The Null Device

How copyright is killing documentaries

As the reach of copyright laws is expanded and rightsholders (or their investors) are demanding as much income from each piece of intellectual property in the asset register, documentary makers are getting the rough end of the pineapple. Old documentaries are becoming illegal to distribute (and effectively disappearing down the memory hole) once their clearance rights expire, and new documentaries are often not being made without wealthy sponsors: (via bOING bOING)
But it's particularly difficult for any documentary-makers relying on old news footage, snippets of Hollywood movies or popular music -- the very essence of contemporary culture -- to tell their stories. Each minute of copyrighted film can cost thousands of dollars. Each still photo, which might appear in a documentary for mere seconds, can run into the hundreds of dollars. And costs have been rising steeply, as film archives, stock photo houses and music publishers realize they are sitting on a treasure trove, Else and other filmmakers say.
The American University study (at is a fascinating, if dispiriting, look at the tricks documentary-makers have to pull to get around copyright restrictions, from turning off all TVs and radios when filming a subject indoors to replacing a clip of people watching the World Series with a shot of professional basketball on the TV set instead because that's what the filmmaker had rights for.
"Why do you think the History Channel is what it is? Why do you think it's all World War II documentaries? It's because it's public-domain footage. So the history we're seeing is being skewed towards what's fallen into public domain," says filmmaker Robert Stone in the American University study.

There are 3 comments on "How copyright is killing documentaries":

Posted by: gjw Tue Jan 18 02:21:24 2005

One would hope (you know, putting faith in the market economy and all) that the rights-holders would adjust their prices so documentary makers are actually able to afford them, rather than pricing them out and selling nothing at all. Of course, the problem with copyright is that the rights holder has a monopoly on any piece of footage - it's not like you can find someone else willing to sell you the same content at a cheaper price.
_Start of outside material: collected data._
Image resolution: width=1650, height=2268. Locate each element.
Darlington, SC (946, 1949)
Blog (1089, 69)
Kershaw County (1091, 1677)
Posted by: acb Tue Jan 18 09:45:17 2005

The thing is, that would make making documentaries a privilege of well-funded interests, effectively silencing alternative voices.

Posted by: dj Wed Jan 19 05:49:16 2005

It would be interesting to see how 'fair dealing' is interpreted and altered in this instance. Another reason to support public and community broadcasting, although that is not so relevant in the case of popular culture sources, such as tv series or films.